## Goal of the exercise
Select, from the data, each line where "Task" occurs.
─── Dataset records ───
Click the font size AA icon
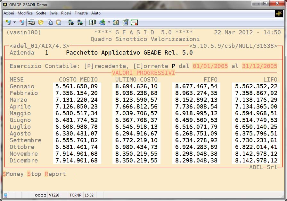 click(102, 22)
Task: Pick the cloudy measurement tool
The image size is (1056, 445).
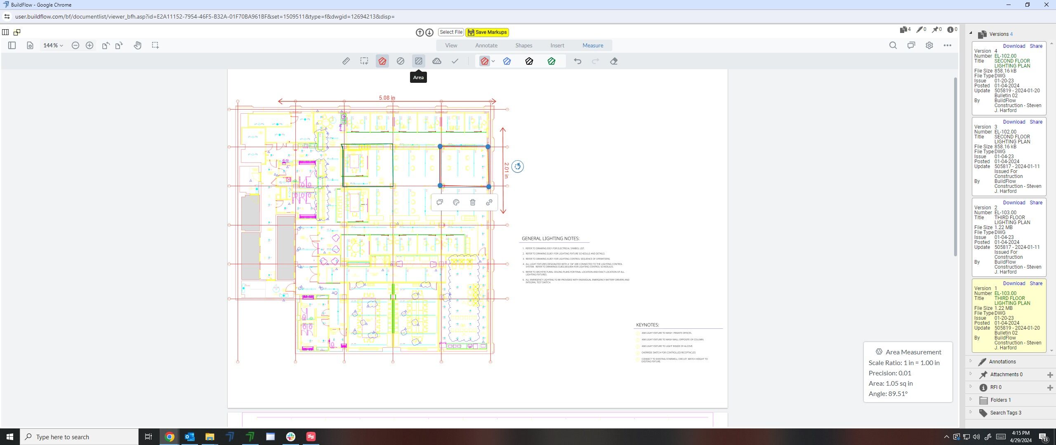Action: (436, 61)

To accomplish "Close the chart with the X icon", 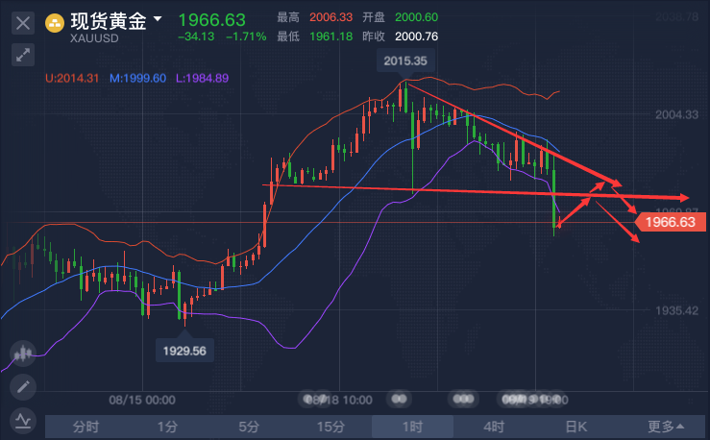I will point(23,21).
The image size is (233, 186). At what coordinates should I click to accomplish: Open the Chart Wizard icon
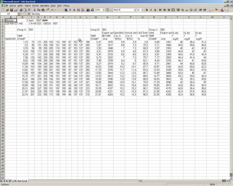pos(88,10)
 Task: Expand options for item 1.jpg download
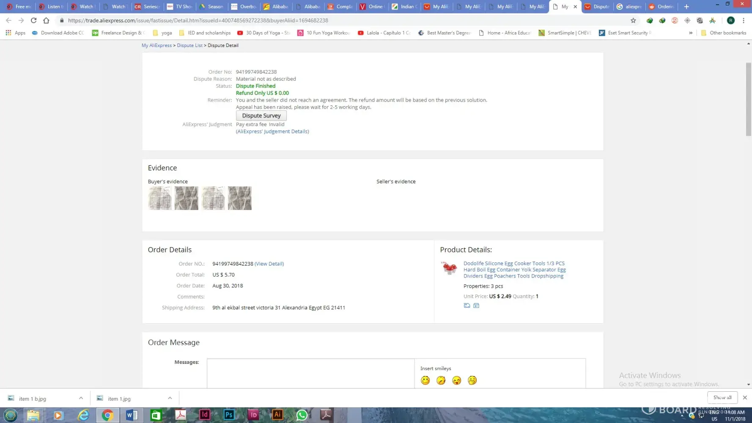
───
## Output below
Task: Pick the cloudy measurement tool
 Task: Expand options for item 1.jpg download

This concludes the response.